Monday, 21 May 2012

LAW AND CRIMES AGAINST HUMANITY


Some early legal performance writing from Serbia.

Dušan's Code (Serbian: Душанов законик, Dušanov zakonik, known historically as Закон благовјернаго цара Стефана) is a compilation of several legal systems that was enacted by Stephen Uroš  IV Dušan of Serbia in 1349. It was used in the Serbian Empire and the succeeding Serrbian Despotate. It is considered an early constitution, or close to it; an advanced set of laws which regulated all aspects of life.
The Code was promulgated at a state council on 21 May 1349, in Skopje, the capital of the Serbian Empire. The foreword is as follows: "We enact this Law by our Orthodox Synod, by His Holiness the Patriarch Kir Joanikije together with all the Archbishops and Clergy, small and great, and by me, the true-believing Emperor Stephen, and all the Lords, small and great, of this our Empire". In the Charter, which accompanied the Code, it said: "It is my desire to enact certain virtues and truest of laws of the Orthodox faith to be adhered to and observed". Emperor Dušan added a series of articles to it in 1353 or 1354, at a council in Serres.  This second part was half the size and at times cited issues from the first part, referring it to the "first Code".
Some parts of the code:
On the Law
Further commandeth our Imperial Majesty:
Should our Imperial Majesty write a letter
Out of wrath, or out of love
Or out of mercy for any one,
And should such a letter contravene the Code
And be at variance with the law and justice
As set down in the Code,
The judges
Shall not comply therewith
But shall judge
And act withal as justice commandenth.
On Poor Women
Any poor woman unable to litigate
Or defend herself shall choose an attorney
Who shall speak on her behalf.
The poorest hemp-spinstress shall be as free as a priest shall.
On Prisoners
Whoso escapeth from prison to the Imperial Court, be he a serf of the Crown, or of the Church, or of a nobleman, shall by the act itself be set free; should he be bearing any gifts for the man to whom he hath escaped, he shall return them to the man from whom he hath escaped.
Whoso escapeth from the prison at our Imperial Court to the patriarchal court shall be set free; also shall be set free any man who escapeth from the patriarchal prison to the Imperial Court.
Also, should any one give shelter to a man from a foreign land, and that man be a fugitive from his master of from justice holding our imperial letter of clemency, said letter shall not be contested; should he hold no such letter, he shall be returned wherefrom he hath escaped.
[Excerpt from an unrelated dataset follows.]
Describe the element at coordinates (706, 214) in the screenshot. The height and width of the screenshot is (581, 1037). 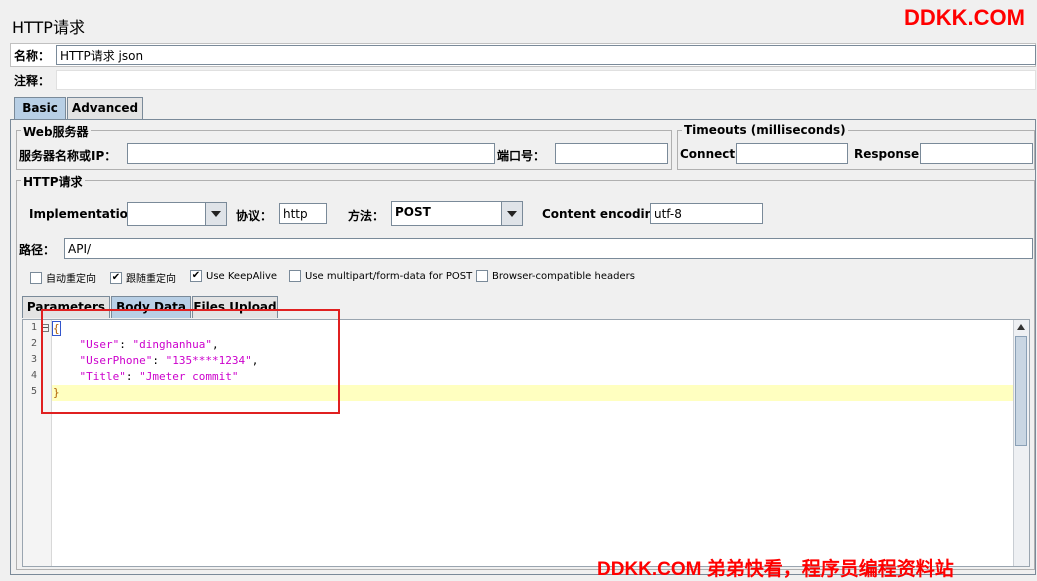
I see `encoding-input: utf-8` at that location.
A bit strange, but very performative.     
Taubira
Equally strange, given the date, but no doubt performative, was that on the 21st May 2001 the French Taubira Law was enacted.

Christiane Taubira or Christiane Taubira-Delannon  is a French politician, and, from 15 May 2012, the Minister of Justice in the new Ayrault government, under President Hollande. President of her party Walwari, she has served as a deputy at the French National Assembly since 1993, and was re-elected in 1997. In 1994, she became a Member of the European Parliament (MEP), being the fourth on the Energie Rdicale list led by Bernard Tapie. In June 1997, she then joined the Socialist Party (PS), and then-Prime Minister Lionel Jospin (PS) commissioned her for a report on gold search in Guiana.
Christiane Taubira gave her name to the 21st May 2001 law that recognizes the Atlantic Slave Trade and slavery as a crime against humanity.